A and B, B and C, A and C, and even the intersection of A, B, and C are the same.
In fact, the number of intersections of SA and SB is x // lcm(A, B), where lcm is the least common multiple of A and B. The least common multiple can be calculated by the greatest common divisor:
The next step is the two-point routine. If you don’t understand the two-point part, take a look at my two-point topic.
Code (Python3)¶
class Solution:
def solve(self, n, a, b, c):
def gcd(x, y):
if y == 0:
return x
return gcd(y, x% y)
def lcm(x, y):
return x * y // gcd(x, y)
def possible(mid):
return (mid // a + mid // b + mid // c-mid // lcm(a, b)-mid // lcm(b, c)-mid // lcm(a, c) + mid // lcm(a, lcm(b, c))) >= n
l, r = 1, n * max(a, b, c)
while l <= r:
mid = (l + r) // 2
if possible(mid):
r = mid-1
else:
l = mid + 1
return l
Complexity Analysis
-Time complexity: \(logn\). -Space complexity: The depth of the recursion tree of gcd and lcm is basically negligible.
to sum up¶
Through this article, we not only understand the concept of the greatest common divisor and how to find it.
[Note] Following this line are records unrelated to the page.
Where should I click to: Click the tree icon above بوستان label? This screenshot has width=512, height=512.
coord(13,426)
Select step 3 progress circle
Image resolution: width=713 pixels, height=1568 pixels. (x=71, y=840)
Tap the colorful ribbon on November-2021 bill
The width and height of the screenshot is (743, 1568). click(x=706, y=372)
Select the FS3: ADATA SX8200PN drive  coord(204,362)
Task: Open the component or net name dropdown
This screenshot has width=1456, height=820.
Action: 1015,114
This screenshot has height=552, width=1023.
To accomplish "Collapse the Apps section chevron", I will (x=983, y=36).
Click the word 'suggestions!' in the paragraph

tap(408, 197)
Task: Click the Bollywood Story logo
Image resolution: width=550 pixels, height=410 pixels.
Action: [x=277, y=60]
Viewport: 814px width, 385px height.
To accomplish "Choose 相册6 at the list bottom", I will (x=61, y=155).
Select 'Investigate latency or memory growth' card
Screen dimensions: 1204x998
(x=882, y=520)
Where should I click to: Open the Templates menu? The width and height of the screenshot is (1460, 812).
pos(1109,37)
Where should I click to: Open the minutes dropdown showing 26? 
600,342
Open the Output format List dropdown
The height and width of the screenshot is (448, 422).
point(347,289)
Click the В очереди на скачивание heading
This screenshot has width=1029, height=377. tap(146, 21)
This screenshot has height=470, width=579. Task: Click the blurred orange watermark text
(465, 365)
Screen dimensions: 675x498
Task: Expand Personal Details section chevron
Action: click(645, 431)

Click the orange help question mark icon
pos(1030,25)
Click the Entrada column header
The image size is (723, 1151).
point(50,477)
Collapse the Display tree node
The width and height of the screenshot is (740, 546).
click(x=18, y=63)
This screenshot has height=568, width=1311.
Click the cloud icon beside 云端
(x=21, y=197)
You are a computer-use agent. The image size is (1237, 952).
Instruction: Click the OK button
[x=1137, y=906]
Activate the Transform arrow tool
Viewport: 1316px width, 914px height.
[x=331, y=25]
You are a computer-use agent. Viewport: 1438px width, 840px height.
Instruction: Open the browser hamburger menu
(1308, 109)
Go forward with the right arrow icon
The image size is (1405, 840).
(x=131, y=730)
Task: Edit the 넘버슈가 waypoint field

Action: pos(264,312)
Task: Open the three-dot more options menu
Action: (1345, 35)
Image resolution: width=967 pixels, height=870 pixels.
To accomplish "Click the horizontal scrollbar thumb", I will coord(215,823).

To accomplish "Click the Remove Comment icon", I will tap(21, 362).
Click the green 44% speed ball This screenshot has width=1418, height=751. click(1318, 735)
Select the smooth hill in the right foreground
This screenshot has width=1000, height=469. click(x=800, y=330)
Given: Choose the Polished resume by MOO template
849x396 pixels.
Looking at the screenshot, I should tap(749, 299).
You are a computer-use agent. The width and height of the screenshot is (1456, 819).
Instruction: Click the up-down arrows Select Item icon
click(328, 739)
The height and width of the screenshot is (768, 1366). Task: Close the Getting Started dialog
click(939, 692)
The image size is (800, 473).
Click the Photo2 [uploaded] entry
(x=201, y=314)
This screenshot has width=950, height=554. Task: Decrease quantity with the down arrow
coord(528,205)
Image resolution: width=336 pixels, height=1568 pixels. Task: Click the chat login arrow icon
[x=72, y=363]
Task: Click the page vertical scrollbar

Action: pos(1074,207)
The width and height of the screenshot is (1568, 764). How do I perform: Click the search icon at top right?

I also visually perceive the principle of the greatest common divisor calculation. The greatest common divisor and the least common multiple are two similar concepts. Questions about the greatest common divisor and the least common multiple are not too few in Lei Kou. You can find these questions through the Mathematics tab. For more about the mathematical knowledge in the algorithm, you can refer to this article Summary of math test points necessary to brush algorithm questions
The second part of this article will be released soon.